═══ EXTRAIT ═══
Maîtrise du matériel (les robots) et des logiciels qui les font fonctionner

En à peine 5 ans d'existence, Exotec s'est frayé une place dans les entrepôts de Carrefour, CDiscount ou encore Uniqlo grâce à son système Skypod. Concrètement, la startup construit au sein des entrepôts une structure modulaire qui peut atteindre plus de 10 mètres de haut et accueillir des centaines de bac de rangement. Les Skypods, de petits robots électriques carrés de quelques centimètres de haut, circulent au sein de cette ruche à la fois latéralement et verticalement, à une vitesse pouvant atteindre 4 mètres par seconde. Leur mission : récupérer des bacs de produits (un par un) pour les amener jusqu'à des postes de travail où des préparateurs de commandes récupèrent les objets demandés par les clients. Puis ils remontent les bacs dans la structure, et vont en chercher d'autres.

Le système robotisé remplace ainsi une partie pénible du travail humain, le "picking", qui consiste à aller chercher les produits de chaque commande dans les étagères et donc à parcourir plus d'une dizaine de kilomètres par jour. Ici, les produits -stockés sur une surface réduite grâce à la hauteur de la structure- arrivent jusqu'au préparateur de commande, qui n'aura ensuite plus qu'à les récupérer pour les placer dans un autre bac. Pour organiser ce ballet logistique, la startup édite ses propres logiciels afin que les robots fonctionnent de façon autonome dans leur espace dédié. Ainsi, ils ne se croisent jamais et se mettent en recharge par eux-mêmes. De fait, Exotec maîtrise à la fois le matériel et le logiciel qui le fait fonctionner, ce qui n'est pas étranger à sa valorisation.

En ligne de mire, un entrepôt entièrement robotisé

Si le Skypod est le produit phare d'Exotec, la startup janvier a commencé à élargir son offre de robots en janvier 2021 avec le « Skypicker ». Ce bras robotique fixe peut préparer les commandes de certains produits en les récupérant dans les bacs... apportés par les Skypod. L'entreprise a ainsi posé les deux premiers maillons d'une chaîne qu'elle compte poursuivre bien au-delà.
═══
Prolongez le texte sur les robots d'Exotec en reprenant juste après sa dernière phrase.
═══ EXTRAITS D'ENREGISTREMENTS ═══
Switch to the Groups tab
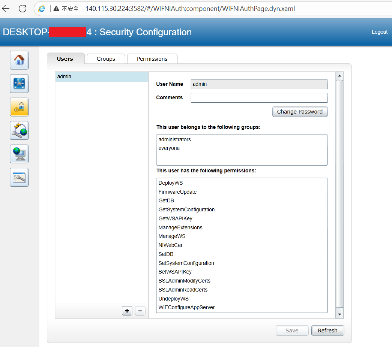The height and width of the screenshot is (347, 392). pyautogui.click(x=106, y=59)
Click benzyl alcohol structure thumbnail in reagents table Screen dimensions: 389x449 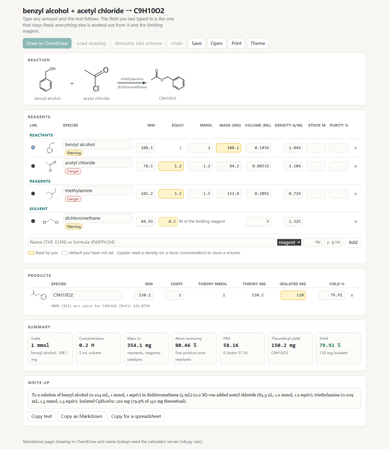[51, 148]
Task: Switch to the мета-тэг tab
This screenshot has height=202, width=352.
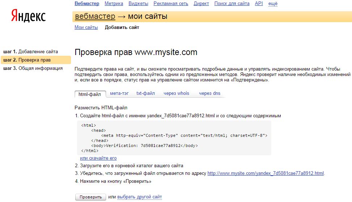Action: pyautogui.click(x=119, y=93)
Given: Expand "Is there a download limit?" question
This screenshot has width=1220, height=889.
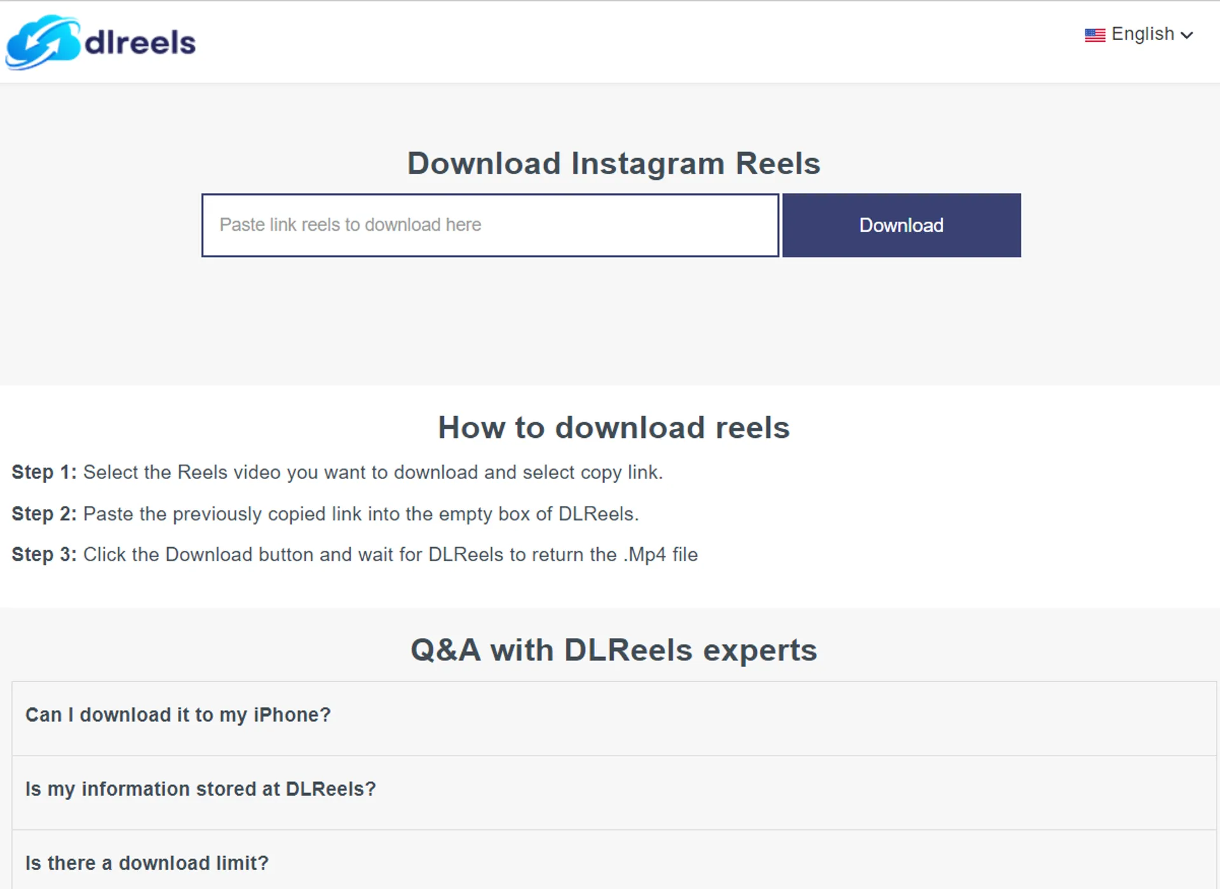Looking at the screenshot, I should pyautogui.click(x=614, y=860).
═══
RÉPONSE CI-DESSOUS —
"Nous voulons aller au plus vite vers l'entrepôt logistique robotisé", annonce à La Tribune Renaud Heitz, CTO et cofondateur de la startup. Dans la vision d'Exotec, l'entrepôt n'est pas dépourvu d'humain, mais des machines sont placées à chaque emplacement stratégique de la chaîne logistique, où elles peuvent apporter le plus de valeur par rapport à du travail humain.

Pour y parvenir, la licorne prévoit d'étendre sa ligne de produits, et elle travaille en continu sur le logiciel de gestion destiné à articuler ces modules. "Dans notre plan de R&D [recherche et développement, ndlr], nous envisageons une sortie majeure par an", précise le CTO. Une grande avancée logicielle et un nouveau produit devraient ainsi être présentés au premier semestre, nous confie-t-il.

La startup a de nombreux enjeux à adresser, qui vont de l'optimisation du stockage des produits, au séquençage des commandes (l'ordre de prise en charge). Mais si Exotec a un grand chantier à réaliser sur l'entrepôt robotisé, son CTO se projette déjà plus loin :

"A terme, nos logiciels pourraient gérer des ensembles d'entrepôts, et avoir la mainmise sur la chaîne logistique complète, de la gestion des flux de produits à la question du positionnement des entrepôts en passant par l'emballage."

La réussite de la standardisation

Un des principaux ingrédients du succès d'Exotec est la standardisation, dans un secteur où les dispositifs peuvent être personnalisés pour chaque entrepôt. Autrement dit, ses robots sont exactement les mêmes, quel que soit le client, et quel que soit le continent où ils sont déployés. "Les acteurs traditionnels sont habitués à personnaliser les dispositifs sur des détails, par exemple sur la taille des écrans ou la couleur des boîtes. Mais il faut amener le marché à se rendre compte des intérêts de la standardisation en termes de prix, de robustesse et de disponibilité", argumente Renaud Heitz.

Pour la startup, la standardisation offre plusieurs atouts. Par exemple, si elle prévoit une production surdimensionnée de robots pour un projet, elle pourra attribuer les robots en trop au projet suivant, et ainsi absorber le surplus. Ou encore, elle peut déployer rapidement des robots supplémentaires dans un entrepôt lors des pics d'activités comme les fêtes de fin d'année.

"Il faut nous comparer à un logiciel SaaS [software-as-a-service, ndlr] : on n'imagine pas demander à Google de changer la place ou la couleur du logo de Gmail pour son entreprise", compare le dirigeant. "Je pense que l'industrie du logiciel a pavé la voie dans les usages pour que notre discours soit entendu", poursuit-il.

Objectif : 1 milliard d'euros de chiffre d'affaires

Comme nous l'évoquions dans nos colonnes en octobre, Exotec affiche une santé financière rare pour une startup. A peine 5 ans après sa création, l'entreprise vient de boucler un exercice 2021 à 100 millions d'euros de chiffre d'affaires, tout en étant à l'équilibre. Autrement dit, elle a déjà pu prouver à ses investisseurs la viabilité de son modèle économique, en plus d'afficher une croissance annuelle à trois chiffres.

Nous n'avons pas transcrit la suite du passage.